Introduction
When starting Terraform Enterprise the application may fail to startup and report an error starting the container ptfe_base_startup
(after Terraform Enterprise 202205-1, this container is called tfe-base-startup
)
Problem
When the ptfe_base_startup
container is launched it waits for a period of time for dependent services to become available before continuing. One of those tasks is to retrieve a token created by the Vault service to facilitate encryption of sensitive values. If the Vault service is unable to decrypt it's own unseal keys, or doesn't perform it's startup within the timeout period, ptfe_base_startup
will report an error and fail the startup process.
If enabled, the installation dashboard will report that the container failed:
Alternatively replicatedctl app status
will report:
[ { "AppID": "cf2420c1fb6c43957c238b0bec5255e0", "Sequence": 576, "PatchSequence": 0, "State": "stopped", "DesiredState": "started", "Error": "Container ptfe_base_startup failed: Container 72b4ef0621d5acd05a325d0e00f88f335af925a4eefc07ed7e1ca2ab85f425ff exited with non-zero exit status 1: ", "IsCancellable": false, "IsTransitioning": false, "LastModifiedAt": "2021-10-22T04:26:14.687941937Z" } ]
Check the logs for the ptfe_base_startup
container with docker logs ptfe_base_startup
or for TFE 202205-1 or later docker logs tfe-base-startup
,to confirm that a time out has occurred, for example:
INFO: Vault token retrieval timeout not yet reached
INFO: Vault token retrieval timeout not yet reached
INFO: Vault token retrieval timeout not yet reached
INFO: Vault token retrieval timeout not yet reached
INFO: Vault token retrieval timeout not yet reached
INFO: Vault token retrieval timeout not yet reached
INFO: Vault token retrieval timeout not yet reached
INFO: Vault token retrieval timeout not yet reached
ERROR: Operation timed out waiting for vault token
Check the logs for the internal Vault service, ptfe_vault
, with docker logs ptfe_vault
or for TFE 202205-1 or later docker logs tfe-vault
to determine the cause of the issue.
Cause 1
Failures during the unseal process are reported with an error message similar to:
get unseal: could not decrypt unseal key: crypto: could not decrypt ciphertext: chacha20poly1305: message authentication failed
This indicates that the value present in the configuration for the enc_password
attribute isn't the one that was used when the instance was initially installed.
Solution 1
The enc_password
value must be restored to the value that was used when the instance was initially installed.
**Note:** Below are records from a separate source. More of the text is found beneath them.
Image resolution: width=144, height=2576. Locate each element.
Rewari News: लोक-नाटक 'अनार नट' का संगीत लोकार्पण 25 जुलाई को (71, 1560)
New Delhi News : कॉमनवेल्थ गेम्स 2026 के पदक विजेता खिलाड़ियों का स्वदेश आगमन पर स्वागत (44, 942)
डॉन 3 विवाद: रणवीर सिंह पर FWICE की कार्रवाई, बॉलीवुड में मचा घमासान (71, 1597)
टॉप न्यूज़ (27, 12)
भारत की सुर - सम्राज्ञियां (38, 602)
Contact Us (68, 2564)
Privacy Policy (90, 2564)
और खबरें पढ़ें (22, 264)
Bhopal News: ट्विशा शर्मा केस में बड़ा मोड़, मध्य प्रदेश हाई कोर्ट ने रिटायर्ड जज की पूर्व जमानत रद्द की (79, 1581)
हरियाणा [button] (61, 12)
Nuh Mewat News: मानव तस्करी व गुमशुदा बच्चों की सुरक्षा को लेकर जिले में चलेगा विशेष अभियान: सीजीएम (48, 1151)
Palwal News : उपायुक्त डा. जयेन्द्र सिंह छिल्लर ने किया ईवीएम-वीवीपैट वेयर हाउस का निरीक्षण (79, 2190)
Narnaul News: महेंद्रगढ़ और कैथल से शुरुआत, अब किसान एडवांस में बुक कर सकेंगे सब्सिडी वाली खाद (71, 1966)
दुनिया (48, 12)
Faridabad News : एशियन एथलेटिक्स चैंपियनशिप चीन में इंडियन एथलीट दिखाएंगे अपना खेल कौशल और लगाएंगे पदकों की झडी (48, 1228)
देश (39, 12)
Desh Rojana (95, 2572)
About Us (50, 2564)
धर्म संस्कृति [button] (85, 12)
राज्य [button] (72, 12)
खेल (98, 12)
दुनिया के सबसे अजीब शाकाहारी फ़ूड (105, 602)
Even if the instance has been re-created, the unseal keys stored in the database can only be retrieved with the correct value.
Cause 2
Failures to retrieve the token required by ptfe_base_startup
will not log an error in the ptfe_vault
container logs, so we will need to check the timestamps of the operations.
ptfe_vault
output:
... 2022-01-28T01:39:54.970Z [INFO] identity: groups restored 2022-01-28T01:39:54.985Z [INFO] expiration: lease restore complete 2022-01-28T01:39:54.991Z [INFO] core: usage gauge collection is disabled 2022-01-28T01:39:54.995Z [INFO] core: post-unseal setup complete + Retrying to create vault token + Successfully created vault token
ptfe_base_startup
output:
... 2022/01/28 01:36:47 execing command; /usr/bin/wait-for-token [-- true] INFO: Vault token retrieval timeout not yet reached ... INFO: Vault token retrieval timeout not yet reached ERROR: Operation timed out waiting for vault token
ptfe_base_startup
will wait up to 60 seconds for the required token to become available. If we compare when ptfe_base_startup
began waiting, 01:36:47
, to when ptfe_vault
finished, 01:39:54
we can see that the token was not available by 01:37:48
so ptfe_base_startup
timed out.
Solution 2
Insufficient disk throughput can result in too high contention while the application starts up, resulting in time outs.
The resolution to this issue will depend on your operating environment and the types of disk available, however it is recommended to utilize SSD based storage and to monitor IOPs throughput when the application is starting up. Burstable throughput may not always be available and may cause this issue intermittently.
For more details please refer to: Capacity and Performance: Disk I/O
Cause 3
There is a known issue where Dynatrace OneAgent will prevent Terraform Enterprise from starting up successfully. Dynatrace will scan files related to TFE's start up process which will cause the files to be in a busy state when certain functions of the start up workflow are executed.
Solution 3
Disable or uninstall Dynatrace OneAgent.